* SOURCE EXTRACT
Top Global Property/Casualty Insurers Show Strong Premium Growth
Global P&C Insurers: Strong Growth Meets Structural Headwinds in 2024
A booming premium year
The recent data from S&P Global Market Intelligence (S&P GMI) show a remarkably robust year for the global property/casualty (P/C) insurance sector. The top 50 global P/C insurers posted aggregate premium growth of 8.3 % in 2024. Even more striking: four insurers grew premiums by more than 20 %.
That kind of expansion stands out in a world where inflation, supply-chain pressures and natural-catastrophe exposures are all pushing costs higher and making rate adequacy harder.

* SUPPLIED MATERIAL
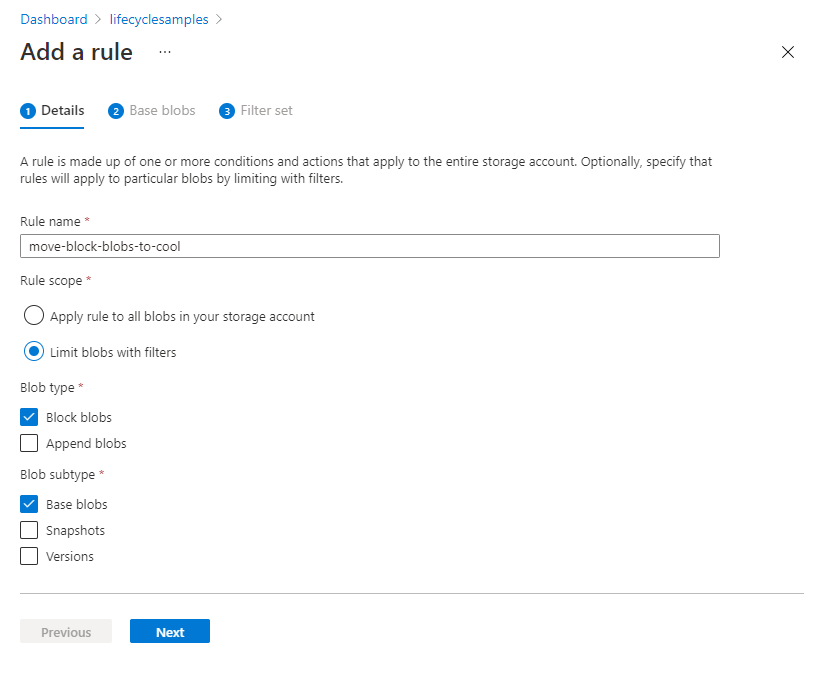Uncheck the Base blobs subtype
This screenshot has width=823, height=673.
click(x=29, y=504)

* PROBLEMS TO SOLVE
- A) In the P/C insurance passage, what aggregate premium growth did the top 50 global P/C insurers post in 2024?
- B) Summarize the P/C insurance passage in two sentences.
- C) List every factor that the P/C insurance passage says is pushing costs higher.

* ANSWERS BY TASK
- A) 8.3%

- B) According to S&P Global Market Intelligence, the top 50 global property/casualty insurers posted aggregate premium growth of 8.3% in 2024, and four of them grew premiums by more than 20%. This expansion stands out because inflation, supply-chain pressures and natural-catastrophe exposures are pushing costs higher and making rate adequacy harder.

- C)
- Inflation
- Supply-chain pressures
- Natural-catastrophe exposures